Ok... maybe I understand...

Thank you very much!!



Akire72 said:


> Is grammar animated? I don't think so, so no 's for Grammar rules



Davvero non è animata? Credevo fosse semplicemente silenziosa... 

Alla prossima!!


----------



## Akire72

In effetti per quanto rompe è anche troppo animata  

Comunque quello che dice mateintwo è giusto, solo che a volte troppi *of the* appesantiscono la frase!


----------



## italian blue eyes

Thanks to everybody who helped me with the *'s *problem!!


----------



## MomiTn

Ciao a tutti,
continuo a fare confusione riguardo all'uso della s del genitivo, soprattutto nel caso del plurale.
Se ad esempio volessi tradurre la frase:

"esisterà un programma concordato riguardo le visite dei familiari in insituto"

le visite dei familiari possono essere tradotte come "the parents' visits"?

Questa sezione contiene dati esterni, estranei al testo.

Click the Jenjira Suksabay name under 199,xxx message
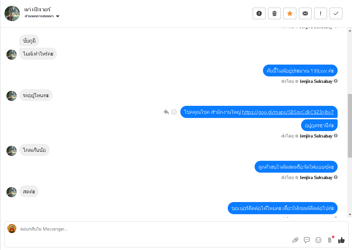352x250 pixels. (316, 81)
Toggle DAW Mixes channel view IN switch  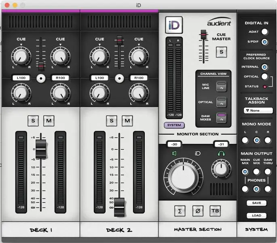coord(221,118)
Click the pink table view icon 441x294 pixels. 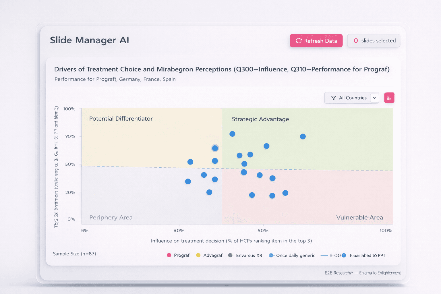click(389, 98)
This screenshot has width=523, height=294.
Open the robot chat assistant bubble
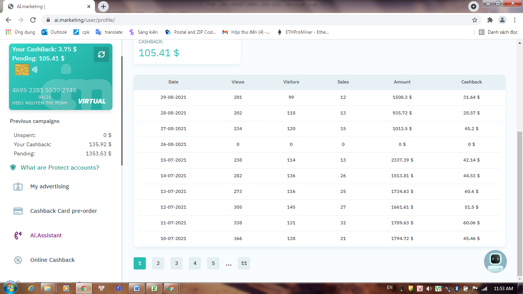[495, 261]
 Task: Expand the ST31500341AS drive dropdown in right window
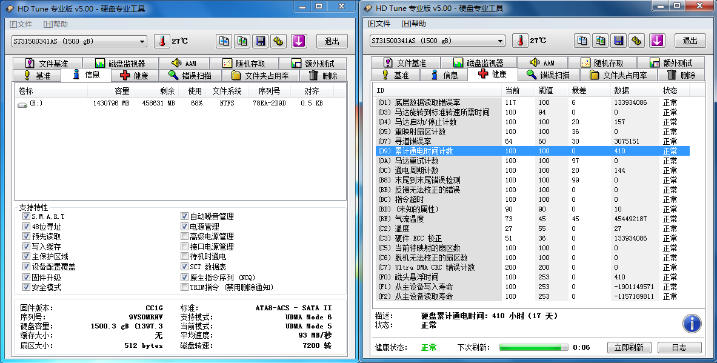pyautogui.click(x=501, y=41)
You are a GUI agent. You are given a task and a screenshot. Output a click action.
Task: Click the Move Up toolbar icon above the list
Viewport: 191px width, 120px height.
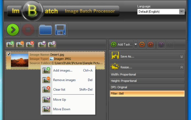tap(42, 44)
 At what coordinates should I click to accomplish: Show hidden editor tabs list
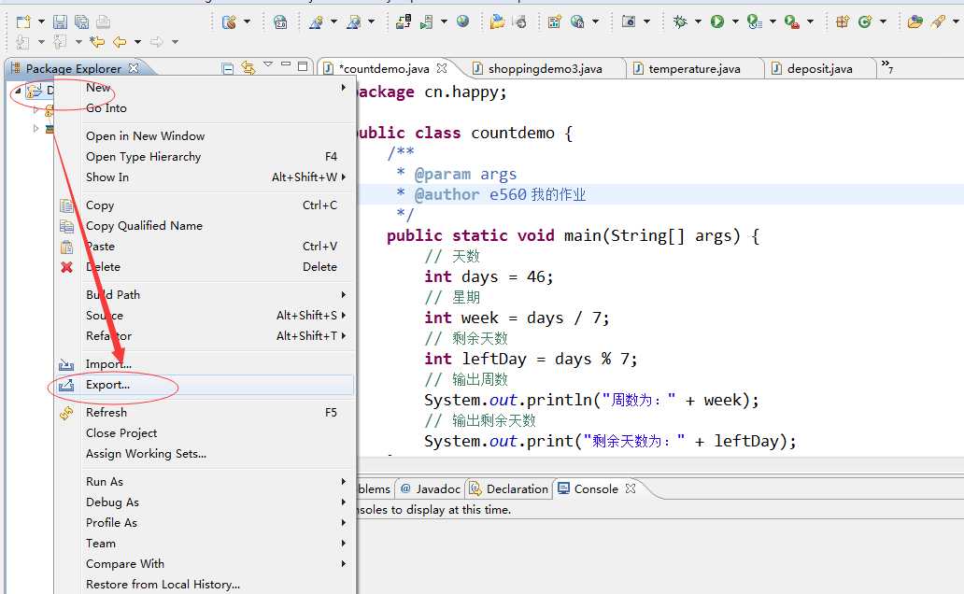click(x=887, y=67)
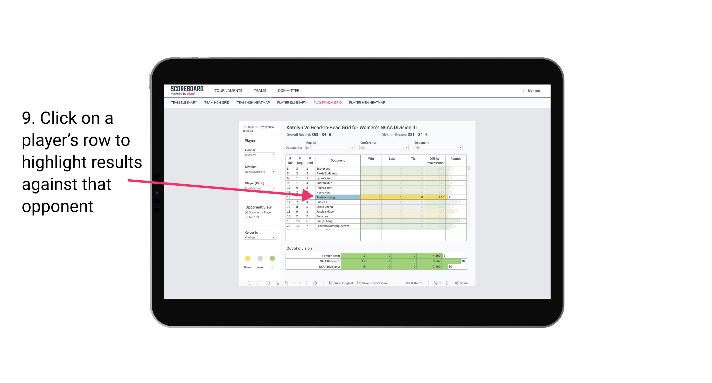This screenshot has width=712, height=383.
Task: Click the redo icon in toolbar
Action: (258, 284)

Scusate ma proprio faccio confusione,

grazie a tutti


----------



## Mickele

Ciao. In questo preciso contesto forse sarebbe meglio "parental visits". Aspetta comunque i commenti dei madrelingua...


----------



## Kraus

Secondo me è corretta: l'importante è mettere solo l'apostrofo davanti al plurale, vero?


----------



## MomiTn

Grazie

Parental visits mi piace, non avevo proprio pensato all'aggettivo

In effetti la regola dovrebbe essere che con il plurale si usa solo l'apostrofo, è che mi suonava un po strano....


----------



## Kraus

Diciamo che se in inglese si dicesse tutte le volte "of the" anziché usare caterve di aggettivi e genitivi sassoni noi italiani saremmo un po' più tranquilli... D'altronde queste differenze rendono interessanti quei "manuali" in cui trovi scritto che "prendere fischi per fiaschi" si dice "to take whistles for bottles", ma questa è un'altra storia.


----------



## cherryf

mateintwo said:


> One trick is to use the *of construction* to indicate possession which makes it similar to Italian.
> 
> Laura’s book or The book of Laura.
> 
> In English there are exceptions when to use the ‘s for example If the noun after "of" is a building, an object, or a piece of furniture, then no apostrophe is needed.
> room of the hotel = hotel room, door of the car = car door, leg of the table = table leg
> 
> Market demand is a double noun with a specific meaning and does not take ‘s but you can say the demand of the market.
> 
> Salesmen net and salesmen’s net both sound awkward. It is better expressed as net of salesmen.
> 
> Foto africane. Photos of Africans means Africans appear in the picture.
> African photos mean the photos were taken in Africa and with motives of Africa.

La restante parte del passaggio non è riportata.